Of course, first responders like you understand better than anyone that some tragedies are unavoidable. We can’t thwart natural disasters, like hurricanes or tornadoes. But other crises are preventable – pipeline explosions among them.
You can see the big picture as clearly as I do. Fatalities from natural gas pipeline incidents grew from seven in 2008, to nine in 2009, to 21 in 2010. This is unacceptable.
The American people deserve to know that our pipelines are safe, regularly tested, and well-maintained. People shouldn’t worry, when they go to sleep at night, that they’ll be jolted out of bed by an exploding pipeline in their front yard. People should have absolute confidence that they can turn on the heat, the stove, or the computer without endangering their families and neighbors.
That’s why, in the wake of the incidents in Allentown, San Bruno, and elsewhere, I issued an urgent call to action for pipeline operators to conduct a top-to-bottom review; to identify those lines most in need of repair; and to replace any lines in critical condition immediately.
The U.S. Department of Transportation also implemented an action plan to strengthen oversight and accountability – and to ensure that the public has access to pipeline safety information.
At the same time, we’ve been working with Congress on a national pipeline safety bill. All indications are that House and Senate negotiators have reached a deal on a final, bipartisan version of the legislation. So, we hope to finally break through the Congressional log-jam next week.

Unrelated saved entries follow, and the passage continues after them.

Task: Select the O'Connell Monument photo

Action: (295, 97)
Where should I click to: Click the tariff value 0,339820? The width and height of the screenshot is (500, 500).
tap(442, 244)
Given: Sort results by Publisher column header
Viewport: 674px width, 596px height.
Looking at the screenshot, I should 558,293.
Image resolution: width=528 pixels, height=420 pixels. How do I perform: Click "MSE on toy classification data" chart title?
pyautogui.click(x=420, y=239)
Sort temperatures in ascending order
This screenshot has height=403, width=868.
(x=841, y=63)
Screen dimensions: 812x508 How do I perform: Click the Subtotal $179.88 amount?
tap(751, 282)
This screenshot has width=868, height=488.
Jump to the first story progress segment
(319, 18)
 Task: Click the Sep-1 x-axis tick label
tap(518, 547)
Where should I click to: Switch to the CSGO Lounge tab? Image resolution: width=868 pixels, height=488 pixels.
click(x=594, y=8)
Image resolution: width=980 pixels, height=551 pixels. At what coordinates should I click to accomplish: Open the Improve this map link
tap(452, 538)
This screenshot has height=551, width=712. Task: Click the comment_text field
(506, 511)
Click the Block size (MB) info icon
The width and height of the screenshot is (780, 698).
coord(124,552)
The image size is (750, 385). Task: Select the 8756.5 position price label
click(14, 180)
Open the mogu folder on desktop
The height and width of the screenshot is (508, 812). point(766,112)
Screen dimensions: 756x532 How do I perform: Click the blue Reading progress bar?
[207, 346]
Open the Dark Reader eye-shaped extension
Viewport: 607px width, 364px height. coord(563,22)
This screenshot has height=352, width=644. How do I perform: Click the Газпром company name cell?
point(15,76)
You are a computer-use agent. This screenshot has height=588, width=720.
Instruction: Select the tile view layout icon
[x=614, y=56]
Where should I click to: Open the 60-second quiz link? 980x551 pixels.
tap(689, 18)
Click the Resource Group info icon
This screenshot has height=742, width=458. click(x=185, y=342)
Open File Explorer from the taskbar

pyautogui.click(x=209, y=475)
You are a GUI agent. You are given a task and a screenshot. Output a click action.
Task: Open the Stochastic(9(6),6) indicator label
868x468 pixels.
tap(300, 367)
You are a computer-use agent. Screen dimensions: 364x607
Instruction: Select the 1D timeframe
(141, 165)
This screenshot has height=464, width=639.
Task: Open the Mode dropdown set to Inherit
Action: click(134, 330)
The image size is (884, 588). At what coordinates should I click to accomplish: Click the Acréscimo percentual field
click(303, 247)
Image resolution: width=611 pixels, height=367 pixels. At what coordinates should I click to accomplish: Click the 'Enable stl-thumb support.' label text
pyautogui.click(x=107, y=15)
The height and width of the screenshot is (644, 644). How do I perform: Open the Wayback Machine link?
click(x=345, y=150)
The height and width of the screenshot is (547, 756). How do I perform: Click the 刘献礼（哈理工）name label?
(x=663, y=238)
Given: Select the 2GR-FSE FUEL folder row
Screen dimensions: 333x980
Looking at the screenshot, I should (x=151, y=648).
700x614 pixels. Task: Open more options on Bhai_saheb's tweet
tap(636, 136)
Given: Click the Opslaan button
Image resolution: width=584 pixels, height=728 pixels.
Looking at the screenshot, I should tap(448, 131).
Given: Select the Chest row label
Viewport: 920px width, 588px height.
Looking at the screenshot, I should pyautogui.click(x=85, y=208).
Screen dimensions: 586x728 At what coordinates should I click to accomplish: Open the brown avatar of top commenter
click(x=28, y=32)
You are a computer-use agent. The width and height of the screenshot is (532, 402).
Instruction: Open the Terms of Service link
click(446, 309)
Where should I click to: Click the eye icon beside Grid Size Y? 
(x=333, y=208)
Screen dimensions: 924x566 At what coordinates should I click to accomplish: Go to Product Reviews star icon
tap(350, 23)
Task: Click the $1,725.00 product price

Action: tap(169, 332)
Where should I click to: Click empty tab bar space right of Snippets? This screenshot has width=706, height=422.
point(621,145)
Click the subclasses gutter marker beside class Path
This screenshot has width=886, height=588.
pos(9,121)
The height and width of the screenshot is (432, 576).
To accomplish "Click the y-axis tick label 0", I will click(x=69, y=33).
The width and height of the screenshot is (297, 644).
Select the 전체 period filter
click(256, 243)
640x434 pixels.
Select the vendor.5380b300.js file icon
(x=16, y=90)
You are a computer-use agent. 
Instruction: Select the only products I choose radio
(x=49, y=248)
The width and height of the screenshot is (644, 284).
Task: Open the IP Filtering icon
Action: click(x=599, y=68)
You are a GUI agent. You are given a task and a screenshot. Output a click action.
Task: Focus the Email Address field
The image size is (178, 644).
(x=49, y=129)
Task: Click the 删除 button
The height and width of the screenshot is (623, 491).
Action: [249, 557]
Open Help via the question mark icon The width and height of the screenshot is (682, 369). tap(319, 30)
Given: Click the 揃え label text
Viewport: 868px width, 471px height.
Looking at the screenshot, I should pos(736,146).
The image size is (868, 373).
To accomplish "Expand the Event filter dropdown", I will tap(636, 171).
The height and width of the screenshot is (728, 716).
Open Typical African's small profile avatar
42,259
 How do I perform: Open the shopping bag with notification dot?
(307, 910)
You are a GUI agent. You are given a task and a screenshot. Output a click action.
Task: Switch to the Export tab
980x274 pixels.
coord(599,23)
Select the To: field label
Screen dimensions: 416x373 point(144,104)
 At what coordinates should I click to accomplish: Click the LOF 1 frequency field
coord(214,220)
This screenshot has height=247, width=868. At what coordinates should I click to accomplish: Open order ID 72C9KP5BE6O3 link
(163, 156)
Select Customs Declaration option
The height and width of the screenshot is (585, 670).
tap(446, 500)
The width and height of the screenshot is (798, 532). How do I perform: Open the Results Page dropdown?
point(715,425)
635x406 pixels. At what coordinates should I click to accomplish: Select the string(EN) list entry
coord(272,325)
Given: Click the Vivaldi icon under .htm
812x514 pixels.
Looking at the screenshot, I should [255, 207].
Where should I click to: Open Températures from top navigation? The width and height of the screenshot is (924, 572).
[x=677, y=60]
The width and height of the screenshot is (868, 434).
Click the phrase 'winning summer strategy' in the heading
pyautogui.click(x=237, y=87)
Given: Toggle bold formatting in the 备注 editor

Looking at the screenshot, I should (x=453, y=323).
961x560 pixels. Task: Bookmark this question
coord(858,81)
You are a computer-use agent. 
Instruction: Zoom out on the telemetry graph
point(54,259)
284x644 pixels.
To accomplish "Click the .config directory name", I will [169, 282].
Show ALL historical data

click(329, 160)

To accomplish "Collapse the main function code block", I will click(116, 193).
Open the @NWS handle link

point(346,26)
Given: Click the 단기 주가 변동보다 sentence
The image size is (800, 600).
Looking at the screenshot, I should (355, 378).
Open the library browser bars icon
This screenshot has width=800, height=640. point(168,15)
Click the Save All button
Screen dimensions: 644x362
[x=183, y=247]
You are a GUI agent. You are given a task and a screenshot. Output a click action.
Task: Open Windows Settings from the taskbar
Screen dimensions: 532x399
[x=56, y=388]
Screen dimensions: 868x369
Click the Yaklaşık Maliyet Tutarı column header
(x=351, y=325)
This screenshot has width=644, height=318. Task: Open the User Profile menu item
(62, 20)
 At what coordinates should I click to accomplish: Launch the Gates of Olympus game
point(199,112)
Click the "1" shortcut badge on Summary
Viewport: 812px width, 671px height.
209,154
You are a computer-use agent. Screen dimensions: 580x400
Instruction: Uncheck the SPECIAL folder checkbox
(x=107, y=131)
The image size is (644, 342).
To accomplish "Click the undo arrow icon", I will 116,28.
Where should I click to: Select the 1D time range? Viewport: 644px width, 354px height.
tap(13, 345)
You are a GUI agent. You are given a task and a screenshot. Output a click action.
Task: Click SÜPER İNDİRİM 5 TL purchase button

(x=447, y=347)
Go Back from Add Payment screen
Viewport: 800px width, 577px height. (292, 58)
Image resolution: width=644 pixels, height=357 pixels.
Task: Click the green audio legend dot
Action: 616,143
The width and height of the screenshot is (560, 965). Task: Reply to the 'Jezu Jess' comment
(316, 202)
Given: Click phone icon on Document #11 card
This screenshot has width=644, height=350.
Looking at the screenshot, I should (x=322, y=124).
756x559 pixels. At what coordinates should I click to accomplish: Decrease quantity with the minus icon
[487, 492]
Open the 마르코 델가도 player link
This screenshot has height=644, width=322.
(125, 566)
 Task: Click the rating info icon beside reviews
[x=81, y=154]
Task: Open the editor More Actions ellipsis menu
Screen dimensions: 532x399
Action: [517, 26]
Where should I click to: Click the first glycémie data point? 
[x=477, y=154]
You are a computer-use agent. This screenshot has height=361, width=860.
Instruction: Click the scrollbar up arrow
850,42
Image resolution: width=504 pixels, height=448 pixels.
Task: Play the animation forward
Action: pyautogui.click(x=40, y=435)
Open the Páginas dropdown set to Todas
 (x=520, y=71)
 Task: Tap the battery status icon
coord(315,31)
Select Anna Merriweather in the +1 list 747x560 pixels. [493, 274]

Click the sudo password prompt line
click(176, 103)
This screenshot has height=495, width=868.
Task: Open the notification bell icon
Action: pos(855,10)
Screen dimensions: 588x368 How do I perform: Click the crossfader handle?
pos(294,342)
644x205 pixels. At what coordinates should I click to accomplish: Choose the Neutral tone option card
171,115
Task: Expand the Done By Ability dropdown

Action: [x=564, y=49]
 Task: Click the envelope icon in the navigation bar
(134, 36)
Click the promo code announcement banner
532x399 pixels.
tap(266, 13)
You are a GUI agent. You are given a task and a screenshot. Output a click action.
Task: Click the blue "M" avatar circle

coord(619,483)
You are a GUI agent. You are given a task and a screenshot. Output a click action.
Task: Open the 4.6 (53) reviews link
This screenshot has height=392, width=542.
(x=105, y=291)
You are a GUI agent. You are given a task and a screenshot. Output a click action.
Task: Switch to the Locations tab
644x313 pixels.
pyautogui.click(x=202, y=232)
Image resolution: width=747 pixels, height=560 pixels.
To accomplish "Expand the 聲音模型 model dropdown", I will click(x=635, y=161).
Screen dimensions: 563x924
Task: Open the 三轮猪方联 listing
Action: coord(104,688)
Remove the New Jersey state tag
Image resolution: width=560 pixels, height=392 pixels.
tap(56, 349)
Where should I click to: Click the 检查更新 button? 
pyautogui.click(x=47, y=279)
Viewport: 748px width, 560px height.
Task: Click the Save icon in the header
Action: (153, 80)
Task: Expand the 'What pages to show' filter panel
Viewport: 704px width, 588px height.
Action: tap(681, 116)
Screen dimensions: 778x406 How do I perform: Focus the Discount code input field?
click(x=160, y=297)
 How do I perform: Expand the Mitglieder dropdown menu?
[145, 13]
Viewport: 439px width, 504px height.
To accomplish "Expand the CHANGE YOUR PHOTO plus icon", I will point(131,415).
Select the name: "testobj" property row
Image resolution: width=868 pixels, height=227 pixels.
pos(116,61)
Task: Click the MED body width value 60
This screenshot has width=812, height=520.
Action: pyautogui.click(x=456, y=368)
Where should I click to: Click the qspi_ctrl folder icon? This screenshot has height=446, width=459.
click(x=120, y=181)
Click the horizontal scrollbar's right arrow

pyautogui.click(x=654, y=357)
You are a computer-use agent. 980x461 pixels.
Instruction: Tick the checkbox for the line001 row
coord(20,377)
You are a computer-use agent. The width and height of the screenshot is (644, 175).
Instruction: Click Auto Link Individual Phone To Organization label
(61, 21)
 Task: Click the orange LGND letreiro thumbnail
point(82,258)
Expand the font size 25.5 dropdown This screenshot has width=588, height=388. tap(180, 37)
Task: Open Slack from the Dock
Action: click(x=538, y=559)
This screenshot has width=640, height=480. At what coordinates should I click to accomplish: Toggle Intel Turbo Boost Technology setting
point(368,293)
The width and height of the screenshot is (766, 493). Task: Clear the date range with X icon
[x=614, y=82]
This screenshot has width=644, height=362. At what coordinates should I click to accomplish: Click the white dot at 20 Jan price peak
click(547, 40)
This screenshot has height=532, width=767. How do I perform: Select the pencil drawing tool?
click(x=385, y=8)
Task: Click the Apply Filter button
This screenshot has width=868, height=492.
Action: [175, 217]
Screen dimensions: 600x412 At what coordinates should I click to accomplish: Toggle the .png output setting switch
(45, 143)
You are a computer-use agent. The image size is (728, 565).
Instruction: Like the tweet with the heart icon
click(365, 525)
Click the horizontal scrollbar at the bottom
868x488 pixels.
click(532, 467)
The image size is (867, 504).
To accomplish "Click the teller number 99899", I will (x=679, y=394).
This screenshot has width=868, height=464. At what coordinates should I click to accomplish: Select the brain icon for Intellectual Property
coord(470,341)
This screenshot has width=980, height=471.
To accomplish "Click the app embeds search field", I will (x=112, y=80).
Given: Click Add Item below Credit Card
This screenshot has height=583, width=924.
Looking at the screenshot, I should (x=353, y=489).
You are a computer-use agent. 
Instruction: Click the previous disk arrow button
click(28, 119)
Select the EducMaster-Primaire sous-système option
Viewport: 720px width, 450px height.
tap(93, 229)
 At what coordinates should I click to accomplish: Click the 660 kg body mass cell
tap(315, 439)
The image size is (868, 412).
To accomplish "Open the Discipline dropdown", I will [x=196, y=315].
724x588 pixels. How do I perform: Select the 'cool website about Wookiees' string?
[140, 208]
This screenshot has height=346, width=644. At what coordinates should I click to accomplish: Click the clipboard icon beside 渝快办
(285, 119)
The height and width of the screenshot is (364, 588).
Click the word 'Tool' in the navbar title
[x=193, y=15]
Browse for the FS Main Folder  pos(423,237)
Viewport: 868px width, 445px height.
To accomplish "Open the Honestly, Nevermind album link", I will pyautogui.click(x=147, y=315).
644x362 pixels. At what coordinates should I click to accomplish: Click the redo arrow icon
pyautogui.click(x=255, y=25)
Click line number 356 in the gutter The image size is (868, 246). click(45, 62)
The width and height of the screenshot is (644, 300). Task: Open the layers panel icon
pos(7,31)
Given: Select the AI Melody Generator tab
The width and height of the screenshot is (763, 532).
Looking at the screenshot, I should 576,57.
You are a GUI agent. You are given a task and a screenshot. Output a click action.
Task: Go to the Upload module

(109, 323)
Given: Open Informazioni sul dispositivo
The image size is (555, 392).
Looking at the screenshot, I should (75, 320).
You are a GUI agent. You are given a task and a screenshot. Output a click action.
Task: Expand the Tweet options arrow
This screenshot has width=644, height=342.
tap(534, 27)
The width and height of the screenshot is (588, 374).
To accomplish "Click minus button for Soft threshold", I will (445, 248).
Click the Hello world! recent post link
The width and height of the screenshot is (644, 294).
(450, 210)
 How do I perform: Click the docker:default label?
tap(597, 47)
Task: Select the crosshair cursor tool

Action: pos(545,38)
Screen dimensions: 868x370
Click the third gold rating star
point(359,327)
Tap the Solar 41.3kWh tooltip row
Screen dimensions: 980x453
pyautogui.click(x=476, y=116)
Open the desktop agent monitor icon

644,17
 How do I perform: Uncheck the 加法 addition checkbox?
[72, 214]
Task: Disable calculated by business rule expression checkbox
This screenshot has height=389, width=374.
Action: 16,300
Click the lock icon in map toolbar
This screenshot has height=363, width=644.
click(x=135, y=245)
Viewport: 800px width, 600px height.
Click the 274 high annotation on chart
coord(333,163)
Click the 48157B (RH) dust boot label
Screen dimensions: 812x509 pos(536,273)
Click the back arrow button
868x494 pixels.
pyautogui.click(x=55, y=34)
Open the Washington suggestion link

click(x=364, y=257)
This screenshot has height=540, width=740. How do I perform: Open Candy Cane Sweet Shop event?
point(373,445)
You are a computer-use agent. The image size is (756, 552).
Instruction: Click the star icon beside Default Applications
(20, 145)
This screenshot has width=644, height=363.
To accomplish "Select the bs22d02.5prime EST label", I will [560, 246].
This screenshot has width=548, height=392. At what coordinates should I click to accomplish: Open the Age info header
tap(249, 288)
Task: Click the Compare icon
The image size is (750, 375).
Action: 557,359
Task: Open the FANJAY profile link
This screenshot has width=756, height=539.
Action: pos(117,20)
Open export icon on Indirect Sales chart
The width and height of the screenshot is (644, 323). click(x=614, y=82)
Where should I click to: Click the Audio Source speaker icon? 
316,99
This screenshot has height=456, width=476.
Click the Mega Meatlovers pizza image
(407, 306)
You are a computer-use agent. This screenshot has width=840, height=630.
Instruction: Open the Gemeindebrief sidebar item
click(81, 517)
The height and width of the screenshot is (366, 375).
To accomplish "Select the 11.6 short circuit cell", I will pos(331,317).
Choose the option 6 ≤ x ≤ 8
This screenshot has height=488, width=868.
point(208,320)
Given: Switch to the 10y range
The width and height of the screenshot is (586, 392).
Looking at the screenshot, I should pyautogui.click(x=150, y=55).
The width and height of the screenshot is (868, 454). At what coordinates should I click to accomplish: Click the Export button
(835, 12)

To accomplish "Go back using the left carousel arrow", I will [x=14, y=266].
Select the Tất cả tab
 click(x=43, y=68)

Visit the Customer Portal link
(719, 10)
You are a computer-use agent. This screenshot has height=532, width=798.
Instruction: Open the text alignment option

But I don’t need to tell you, we can’t fix America’s pipelines from Washington. Nor can we develop stronger emergency response plans without hearing from the men and women with boots on the ground, getting the job done, day in and day out.
That’s precisely why we’ve asked you to be here today. And I want you to hear – directly from me – that we’re counting on your input as we develop policies and programs that will keep you safer, and the people you serve safer.
Most of all, I want you to know that we’re all in this together. Many of you are already doing the innovative training and planning at the local level that we need to see happening nationwide. We want you to share those best practices. There’s simply too much at stake for us to tackle this problem on a piecemeal basis.
As just one indication of our commitment to this challenge, I’m pleased to announce that I’ve appointed Fire Chief Lanny Armstrong from Pasadena, Texas, and Fire Marshall Jerry Rosendahl from Minnesota, to serve on PHMSA’s Gas and Liquid Pipeline Safety Advisory Committees. Lanny is here with us today. Thank you for coming – and thank you for serving. Jerry was not able to join us, but will provide an invaluable voice on the committee.
Finally, I couldn’t end my remarks without reminding you that we need you to help us spread the word about 811. All Americans need know about calling 811 before they put a shovel in the ground. A call to 811 first can prevent a call to 911 later.
So, let me leave it there and turn the podium over to the experts. Thank you, once again, for participating today. We can’t undo the damage done to the people of communities like Allentown and San Bruno. But we can honor them by working, every day, to prevent future tragedies from striking our cities and towns – and breaking our hearts. Thank you all very much.